PolarSearch - PolarDB - Alibaba Cloud Documentation Center

PolarSearch is a high-performance distributed data retrieval and analysis engine provided by PolarDB. It is developed based on OpenSearch and is compatible with the Elasticsearch and OpenSearch ecosystems. It allows for millisecond-level full-text retrieval, vector retrieval, and intelligent analysis of multimodal data such as text documents, image features, and logs through API or SDK. You don't need to manually synchronize data from PolarDB to other data retrieval platforms.

Note

This feature is in grayscale release. To use this feature, submit a ticket to enable it.

With PolarSearch, you can perform:

Full-text retrieval

curl -X GET "http://<endpoint>:<port>/articles/_search" -H "Content-Type:application/json" -d '
{
  "query": {
    "match": {
      "content": "PolarSearch"
    }
  }
}'

Vector retrieval

curl -X GET "http://<endpoint>:<port>/my-vector-index/_search" -H "Content-Type:application/json" -d '
{
  "size": 2,
  "query": {
    "knn": {
      "vector_field": {
        "vector": [0.1, 0.5, -0.3, 0.8],
        "k": 2
      }
    }
  }
}'

Technical architecture

PolarSearch leverages the shared distributed storage and a cloud-native compute-storage decoupled architecture provided by PolarStore. It integrates a self-developed intelligent search engine and distributed computing framework, and is compatible with the Elasticsearch DSL syntax protocol. PolarSearch can be used for the storage, analysis, and multimodal real-time retrieval of petabytes of heterogeneous data. It helps you quickly establish high-concurrency and high-availability data search services to unlock the value of data.

Benefits

Improved efficiency: Eliminates the need to manually build a data synchronization pipeline from MySQL to the search engine. Reduces retrieval workload processing time from minutes to milliseconds and shortens the development cycle by 50%.
Cost optimization: Offers an alternative to the conventional "database + file storage + compute engine" architecture, which involves multiple engines and systems. Utilizing PFS, which is a multi-level distributed shared storage, it reduces TCO by 40%.
Business innovation: Leverages the storage and mining of unstructured data and AI vector retrieval capabilities to construct AI infrastructure such as intelligent recommendation, RAG knowledge bases, and agent memory bases.

Use cases

E-commerce content platform and SaaS services

Fuzzy search, semantic matching, and personalized recommendations for product titles and product pages.
Real-time analysis of keywords and sentiment mining in user comments and user-generated content (UGC).

Enterprise RAG knowledge base and document management

Full-text indexing and retrieval for documents in various formats such as PDF and Word.
Vectorized storage of image features for image searches.

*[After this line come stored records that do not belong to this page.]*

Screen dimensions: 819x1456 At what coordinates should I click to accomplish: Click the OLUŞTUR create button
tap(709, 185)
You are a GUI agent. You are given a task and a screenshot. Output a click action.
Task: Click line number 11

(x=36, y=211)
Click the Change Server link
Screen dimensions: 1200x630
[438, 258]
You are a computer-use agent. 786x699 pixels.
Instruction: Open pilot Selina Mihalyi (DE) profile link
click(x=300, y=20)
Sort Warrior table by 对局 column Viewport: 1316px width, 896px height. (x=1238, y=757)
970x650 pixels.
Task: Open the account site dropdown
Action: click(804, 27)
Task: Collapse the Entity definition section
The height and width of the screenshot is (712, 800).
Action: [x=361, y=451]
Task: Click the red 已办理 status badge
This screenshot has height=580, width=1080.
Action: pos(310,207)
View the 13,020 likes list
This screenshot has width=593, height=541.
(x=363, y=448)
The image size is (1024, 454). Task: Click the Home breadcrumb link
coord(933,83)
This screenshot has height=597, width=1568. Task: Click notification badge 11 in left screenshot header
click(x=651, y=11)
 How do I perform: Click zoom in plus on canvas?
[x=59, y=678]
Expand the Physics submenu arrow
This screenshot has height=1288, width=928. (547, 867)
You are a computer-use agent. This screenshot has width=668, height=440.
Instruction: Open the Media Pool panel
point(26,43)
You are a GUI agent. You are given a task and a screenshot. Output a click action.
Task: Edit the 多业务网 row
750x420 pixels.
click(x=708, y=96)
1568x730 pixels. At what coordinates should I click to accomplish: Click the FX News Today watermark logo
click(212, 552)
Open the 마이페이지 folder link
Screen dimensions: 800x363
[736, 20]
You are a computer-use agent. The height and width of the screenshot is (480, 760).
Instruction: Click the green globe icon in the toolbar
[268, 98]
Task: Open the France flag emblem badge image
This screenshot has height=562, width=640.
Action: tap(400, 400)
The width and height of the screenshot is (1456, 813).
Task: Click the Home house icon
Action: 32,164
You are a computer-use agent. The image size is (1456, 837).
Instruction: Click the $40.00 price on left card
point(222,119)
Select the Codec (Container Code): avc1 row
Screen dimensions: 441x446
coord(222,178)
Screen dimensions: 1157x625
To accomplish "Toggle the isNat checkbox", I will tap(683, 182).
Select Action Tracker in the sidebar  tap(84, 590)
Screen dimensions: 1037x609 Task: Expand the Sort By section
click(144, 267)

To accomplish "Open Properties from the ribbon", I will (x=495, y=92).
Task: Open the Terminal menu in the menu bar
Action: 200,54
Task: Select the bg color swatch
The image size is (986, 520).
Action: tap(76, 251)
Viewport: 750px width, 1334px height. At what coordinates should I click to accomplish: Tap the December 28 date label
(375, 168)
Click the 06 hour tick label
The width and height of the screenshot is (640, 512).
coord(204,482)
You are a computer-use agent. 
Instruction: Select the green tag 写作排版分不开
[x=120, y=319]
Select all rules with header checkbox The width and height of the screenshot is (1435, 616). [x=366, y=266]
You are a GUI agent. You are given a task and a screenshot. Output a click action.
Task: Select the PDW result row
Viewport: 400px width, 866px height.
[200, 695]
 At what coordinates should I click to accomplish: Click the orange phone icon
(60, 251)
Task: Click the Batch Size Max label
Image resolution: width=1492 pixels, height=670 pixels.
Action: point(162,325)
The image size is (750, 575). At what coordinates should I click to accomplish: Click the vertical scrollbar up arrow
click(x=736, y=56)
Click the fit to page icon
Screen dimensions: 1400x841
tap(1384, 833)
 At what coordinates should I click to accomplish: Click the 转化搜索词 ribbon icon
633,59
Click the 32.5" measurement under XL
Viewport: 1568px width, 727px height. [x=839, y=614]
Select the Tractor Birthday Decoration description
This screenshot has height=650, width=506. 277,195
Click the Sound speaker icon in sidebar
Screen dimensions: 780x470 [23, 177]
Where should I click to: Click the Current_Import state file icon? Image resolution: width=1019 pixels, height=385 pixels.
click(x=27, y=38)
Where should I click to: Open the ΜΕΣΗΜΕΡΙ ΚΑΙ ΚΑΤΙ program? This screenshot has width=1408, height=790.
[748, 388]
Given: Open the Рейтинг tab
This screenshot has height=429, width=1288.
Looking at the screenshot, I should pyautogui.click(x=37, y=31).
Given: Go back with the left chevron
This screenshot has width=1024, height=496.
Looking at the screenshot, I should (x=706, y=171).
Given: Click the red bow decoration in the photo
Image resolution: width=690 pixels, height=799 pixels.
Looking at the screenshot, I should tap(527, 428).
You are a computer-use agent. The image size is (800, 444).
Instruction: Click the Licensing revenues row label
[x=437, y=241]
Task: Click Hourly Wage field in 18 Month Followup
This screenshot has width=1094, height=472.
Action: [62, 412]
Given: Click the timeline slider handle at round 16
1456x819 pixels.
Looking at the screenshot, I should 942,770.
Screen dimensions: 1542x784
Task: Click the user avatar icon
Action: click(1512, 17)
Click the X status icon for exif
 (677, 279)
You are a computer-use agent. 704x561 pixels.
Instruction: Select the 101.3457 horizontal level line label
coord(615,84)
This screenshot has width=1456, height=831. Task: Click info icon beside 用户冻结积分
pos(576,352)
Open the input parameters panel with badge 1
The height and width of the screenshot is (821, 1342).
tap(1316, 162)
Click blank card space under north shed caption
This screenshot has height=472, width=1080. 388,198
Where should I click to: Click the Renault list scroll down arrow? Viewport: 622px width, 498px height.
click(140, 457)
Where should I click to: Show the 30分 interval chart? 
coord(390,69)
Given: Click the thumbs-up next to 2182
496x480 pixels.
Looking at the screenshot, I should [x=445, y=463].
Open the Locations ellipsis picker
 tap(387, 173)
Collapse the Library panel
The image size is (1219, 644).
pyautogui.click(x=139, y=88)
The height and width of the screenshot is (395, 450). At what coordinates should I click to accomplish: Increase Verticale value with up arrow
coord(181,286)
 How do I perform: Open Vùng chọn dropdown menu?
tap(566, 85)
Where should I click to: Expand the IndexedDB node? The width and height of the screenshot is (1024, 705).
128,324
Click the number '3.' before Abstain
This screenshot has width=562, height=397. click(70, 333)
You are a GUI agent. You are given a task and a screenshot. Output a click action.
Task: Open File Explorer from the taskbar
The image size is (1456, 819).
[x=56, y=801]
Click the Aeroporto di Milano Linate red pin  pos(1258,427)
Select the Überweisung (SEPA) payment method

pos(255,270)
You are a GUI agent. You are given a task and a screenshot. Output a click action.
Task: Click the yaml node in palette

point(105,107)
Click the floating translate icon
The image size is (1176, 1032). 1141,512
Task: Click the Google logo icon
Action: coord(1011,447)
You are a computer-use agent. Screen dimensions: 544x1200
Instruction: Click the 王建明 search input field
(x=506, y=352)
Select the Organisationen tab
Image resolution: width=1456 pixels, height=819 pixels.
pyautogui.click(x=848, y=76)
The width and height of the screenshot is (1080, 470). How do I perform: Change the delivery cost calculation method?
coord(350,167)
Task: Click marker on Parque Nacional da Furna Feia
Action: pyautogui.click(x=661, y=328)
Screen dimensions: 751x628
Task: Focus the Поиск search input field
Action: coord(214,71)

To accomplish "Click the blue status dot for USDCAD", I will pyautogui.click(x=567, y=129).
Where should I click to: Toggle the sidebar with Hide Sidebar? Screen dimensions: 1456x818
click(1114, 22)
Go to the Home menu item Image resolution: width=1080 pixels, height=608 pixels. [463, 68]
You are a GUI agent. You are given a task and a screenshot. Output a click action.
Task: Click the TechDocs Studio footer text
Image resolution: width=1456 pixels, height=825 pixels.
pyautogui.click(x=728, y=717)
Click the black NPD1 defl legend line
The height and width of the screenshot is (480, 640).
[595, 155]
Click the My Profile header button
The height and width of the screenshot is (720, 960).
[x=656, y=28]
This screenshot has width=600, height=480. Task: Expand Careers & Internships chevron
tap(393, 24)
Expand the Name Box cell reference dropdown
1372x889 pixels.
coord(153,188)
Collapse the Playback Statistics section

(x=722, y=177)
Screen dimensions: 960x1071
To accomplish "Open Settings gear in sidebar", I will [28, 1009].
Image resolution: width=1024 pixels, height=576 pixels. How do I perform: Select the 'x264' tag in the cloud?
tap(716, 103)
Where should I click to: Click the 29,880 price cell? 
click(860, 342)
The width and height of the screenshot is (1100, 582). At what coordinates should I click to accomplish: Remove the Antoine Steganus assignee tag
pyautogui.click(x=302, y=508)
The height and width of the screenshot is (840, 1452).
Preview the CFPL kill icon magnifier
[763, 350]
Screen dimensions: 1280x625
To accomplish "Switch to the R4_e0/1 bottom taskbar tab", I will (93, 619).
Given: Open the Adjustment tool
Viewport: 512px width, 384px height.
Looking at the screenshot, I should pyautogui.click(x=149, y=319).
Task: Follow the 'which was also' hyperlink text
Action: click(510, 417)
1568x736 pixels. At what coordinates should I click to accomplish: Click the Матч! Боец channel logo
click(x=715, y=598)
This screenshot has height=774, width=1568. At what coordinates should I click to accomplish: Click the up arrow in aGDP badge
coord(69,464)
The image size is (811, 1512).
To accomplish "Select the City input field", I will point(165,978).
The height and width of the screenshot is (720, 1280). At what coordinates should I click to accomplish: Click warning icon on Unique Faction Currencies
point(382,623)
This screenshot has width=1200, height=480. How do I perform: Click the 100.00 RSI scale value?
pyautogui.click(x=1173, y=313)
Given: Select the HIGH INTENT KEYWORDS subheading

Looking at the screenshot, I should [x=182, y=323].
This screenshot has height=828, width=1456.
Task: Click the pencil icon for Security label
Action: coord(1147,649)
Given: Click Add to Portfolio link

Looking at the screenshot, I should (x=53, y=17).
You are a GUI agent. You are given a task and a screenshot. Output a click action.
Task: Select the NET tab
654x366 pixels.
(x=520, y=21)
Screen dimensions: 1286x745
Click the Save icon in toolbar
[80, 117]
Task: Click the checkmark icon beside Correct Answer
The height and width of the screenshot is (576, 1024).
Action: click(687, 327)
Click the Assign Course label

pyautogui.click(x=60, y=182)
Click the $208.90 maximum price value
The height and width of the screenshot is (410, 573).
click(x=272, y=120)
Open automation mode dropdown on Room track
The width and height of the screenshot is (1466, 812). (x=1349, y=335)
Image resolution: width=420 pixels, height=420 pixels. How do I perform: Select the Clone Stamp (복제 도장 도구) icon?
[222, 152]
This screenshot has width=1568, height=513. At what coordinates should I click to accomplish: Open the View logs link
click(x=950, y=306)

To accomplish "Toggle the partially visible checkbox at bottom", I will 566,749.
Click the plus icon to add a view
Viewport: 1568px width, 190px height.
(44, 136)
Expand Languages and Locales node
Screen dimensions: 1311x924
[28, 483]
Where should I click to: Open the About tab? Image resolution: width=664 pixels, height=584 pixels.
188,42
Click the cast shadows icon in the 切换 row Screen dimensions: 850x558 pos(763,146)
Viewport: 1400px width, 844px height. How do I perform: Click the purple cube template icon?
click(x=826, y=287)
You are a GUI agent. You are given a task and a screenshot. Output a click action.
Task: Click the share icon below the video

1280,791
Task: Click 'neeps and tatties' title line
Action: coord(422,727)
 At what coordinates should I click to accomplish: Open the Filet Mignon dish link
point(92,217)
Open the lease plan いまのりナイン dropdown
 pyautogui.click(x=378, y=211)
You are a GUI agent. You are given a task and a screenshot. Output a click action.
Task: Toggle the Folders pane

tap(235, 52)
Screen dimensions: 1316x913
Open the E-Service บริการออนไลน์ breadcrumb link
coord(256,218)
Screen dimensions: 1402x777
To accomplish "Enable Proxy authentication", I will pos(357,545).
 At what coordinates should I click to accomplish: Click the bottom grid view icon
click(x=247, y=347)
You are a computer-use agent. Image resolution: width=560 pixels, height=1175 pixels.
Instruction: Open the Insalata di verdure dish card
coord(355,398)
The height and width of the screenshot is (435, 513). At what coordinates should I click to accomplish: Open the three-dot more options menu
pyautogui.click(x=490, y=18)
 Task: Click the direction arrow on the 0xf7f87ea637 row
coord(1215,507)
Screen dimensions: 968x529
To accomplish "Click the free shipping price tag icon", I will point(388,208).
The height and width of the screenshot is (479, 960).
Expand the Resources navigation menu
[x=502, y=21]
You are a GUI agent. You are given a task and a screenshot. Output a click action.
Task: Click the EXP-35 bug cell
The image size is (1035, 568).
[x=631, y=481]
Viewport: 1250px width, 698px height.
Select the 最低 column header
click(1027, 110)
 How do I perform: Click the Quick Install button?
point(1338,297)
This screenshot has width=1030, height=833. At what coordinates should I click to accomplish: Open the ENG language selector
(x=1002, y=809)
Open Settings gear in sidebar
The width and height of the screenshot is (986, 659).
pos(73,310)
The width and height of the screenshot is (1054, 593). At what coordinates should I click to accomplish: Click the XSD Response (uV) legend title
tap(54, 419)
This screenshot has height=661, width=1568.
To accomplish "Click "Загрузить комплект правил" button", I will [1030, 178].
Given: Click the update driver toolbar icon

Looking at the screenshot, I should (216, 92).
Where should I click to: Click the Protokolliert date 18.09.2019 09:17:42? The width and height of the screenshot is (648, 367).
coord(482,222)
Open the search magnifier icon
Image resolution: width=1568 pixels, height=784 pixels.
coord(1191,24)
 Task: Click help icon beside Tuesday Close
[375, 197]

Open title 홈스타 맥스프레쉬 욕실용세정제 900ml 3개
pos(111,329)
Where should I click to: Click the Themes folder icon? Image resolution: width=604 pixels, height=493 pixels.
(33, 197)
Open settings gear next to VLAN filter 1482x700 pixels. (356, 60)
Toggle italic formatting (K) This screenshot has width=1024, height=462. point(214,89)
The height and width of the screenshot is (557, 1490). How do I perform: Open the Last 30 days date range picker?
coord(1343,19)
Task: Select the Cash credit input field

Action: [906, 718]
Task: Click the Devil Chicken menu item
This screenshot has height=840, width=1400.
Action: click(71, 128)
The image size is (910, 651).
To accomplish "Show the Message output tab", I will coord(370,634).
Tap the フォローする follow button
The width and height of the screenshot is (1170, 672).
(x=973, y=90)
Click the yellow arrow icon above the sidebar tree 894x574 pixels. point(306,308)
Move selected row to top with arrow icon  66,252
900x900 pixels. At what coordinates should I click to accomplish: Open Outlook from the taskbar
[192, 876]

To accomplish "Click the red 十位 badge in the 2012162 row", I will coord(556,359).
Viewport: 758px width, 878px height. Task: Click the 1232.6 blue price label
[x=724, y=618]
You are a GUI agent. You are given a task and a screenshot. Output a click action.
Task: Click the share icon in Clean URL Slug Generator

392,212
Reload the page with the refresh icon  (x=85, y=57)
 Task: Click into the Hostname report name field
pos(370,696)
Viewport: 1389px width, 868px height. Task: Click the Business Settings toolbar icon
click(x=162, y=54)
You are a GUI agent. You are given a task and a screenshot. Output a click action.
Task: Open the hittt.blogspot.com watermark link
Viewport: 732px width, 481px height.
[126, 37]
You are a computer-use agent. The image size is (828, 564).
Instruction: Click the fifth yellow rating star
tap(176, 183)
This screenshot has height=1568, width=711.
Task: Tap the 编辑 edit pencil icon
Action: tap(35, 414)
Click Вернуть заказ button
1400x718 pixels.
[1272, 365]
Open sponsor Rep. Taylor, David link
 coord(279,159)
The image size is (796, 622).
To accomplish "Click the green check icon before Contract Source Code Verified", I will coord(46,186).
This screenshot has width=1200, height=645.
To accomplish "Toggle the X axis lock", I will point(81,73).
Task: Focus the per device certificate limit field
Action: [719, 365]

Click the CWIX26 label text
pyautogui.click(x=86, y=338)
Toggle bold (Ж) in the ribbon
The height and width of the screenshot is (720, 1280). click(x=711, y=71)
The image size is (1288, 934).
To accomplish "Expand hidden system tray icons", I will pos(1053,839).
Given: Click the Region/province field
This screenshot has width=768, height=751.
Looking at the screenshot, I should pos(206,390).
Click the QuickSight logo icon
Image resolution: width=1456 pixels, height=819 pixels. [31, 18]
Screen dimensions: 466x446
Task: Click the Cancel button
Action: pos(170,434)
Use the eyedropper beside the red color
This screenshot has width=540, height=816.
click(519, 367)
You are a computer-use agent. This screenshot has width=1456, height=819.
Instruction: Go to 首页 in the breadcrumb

Agent memory base and agent data management

Short-term memory for elements such as the context of the current conversation, session context information, and temporary variables.
Long-term memory that stores long-term interaction data such as user preferences, historical query content, and LLM parameters.

Log analysis and service monitoring

Real-time retrieval, aggregation of statistics, and abnormal alerts for petabytes of log data.
Association analysis and visualized reports for multi-dimensional log fields.

Internet of things and real-time IoT data stream

Massive concurrent writes to and rapid retrieval of time series data from IoT devices.
Dynamic aggregation and multi-condition filtering of sensor data streams.

Core features

High availability and scalability

The distributed architecture ensures automatic load balancing and seamless switchover in the event of a single node failure, achieving a service availability of 99.99%.
Online scaling is supported. Storage and computing resources are expanded as needed to handle hundreds of millions of data.

Intelligent search engine

Supports the creation of inverted secondary indexes for InnoDB primary table data on primary nodes, offering transaction-level visibility.
Supports full-text index queries on InnoDB primary table data to be identified by the optimizer and automatically routed to the search node for retrieval.
Supports a multi-dimensional mixed index that consists of text segmentation, semantic vectorization, and numerical range, which enhances query performance by more than 10 times.
Provides a built-in Chinese NLP enhanced model and achieves advanced features including synonym expansion, pinyin correction, and intent recognition.

Multimodal data fusion

Supports unified storage and multi-channel fusion retrieval for various data types, including scalar forward indexes, full-text inverted indexes, and vector indexes.
Offers storage, retrieval, and content parsing extensions for large amounts of heterogeneous unstructured data, including images and documents.

Real-time retrieval and aggregation analysis

Data is retrievable within hundreds of milliseconds after being written. Operations such as complex condition filtering, bucket statistics, and Top K sorting are supported.
Built-in scenario-based functions are provided for time-series data rolling window calculation and geofence identification scenarios.